Latent array size. $r = 512$, 8 heads. The paper does not report a sensitivity ablation on $r$, and the rationale for this value is not elaborated.

Model compression. The appendix gives a recipe to compress from 8B to 3.5B: SparseGPT pruning (4:8 semi-structured, 70.90) + INT8 quantization + LoRA fine-tuning recovery + knowledge distillation. The pruning step removes the latent attention block entirely, with distillation recovering accuracy from the uncompressed teacher. The compressed version reaches 71.48 on MTEB, still beating same-scale models trained directly on Llama3.2-3B, Qwen2.5-3B, and Minitron-4B. INT8 quantization is almost lossless (variations within ±0.01%), which the paper credits as an inherent property of LLM-based embedding models.

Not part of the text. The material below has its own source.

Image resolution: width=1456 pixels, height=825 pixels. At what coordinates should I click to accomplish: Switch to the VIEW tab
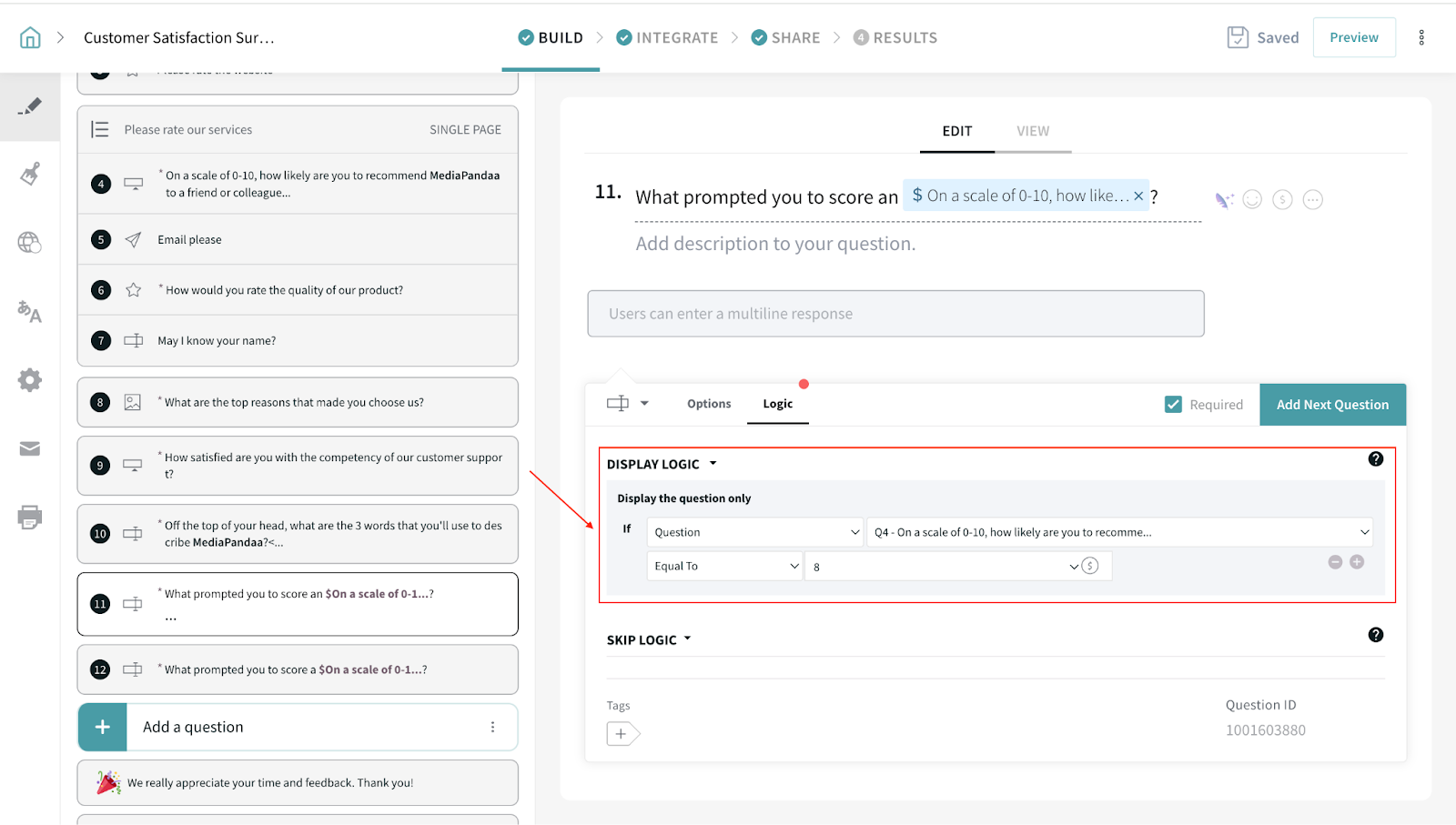pos(1033,131)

Relation to LLM2Vec/GritLM. NV-Embed’s claim is that the extra training phase (MNTP) and the mixed training objective (GRIT) are not necessary; just removing the causal mask and using a better pooling layer is enough. The cost is a few extra parameters in the latent attention layer (latent array $512 \times 4096$ plus Q/K/V projections plus a two-layer MLP), still negligible against the 7B backbone.

Wrap-up

NV-Embed pushes the “decoder-LLM as embedding model” route to a relatively clean form: drop the causal mask, latent-attention pooling, two-stage training, careful data curation. None of these steps is complex on its own, but together they get 72.31 on MTEB. The contribution is not a new paradigm but trimming the architectural changes and the training pipeline down to near-essentials, giving follow-up work a clean baseline. A caveat worth noting: v2’s 72.31 includes the advantage of training on MTEB’s training splits (MSMARCO and others are MTEB training subsets), and the relative advantage on AIR-Bench’s out-of-domain retrieval is smaller than on MTEB itself; real deployments still need to consider whether the task distribution aligns with MTEB’s training set.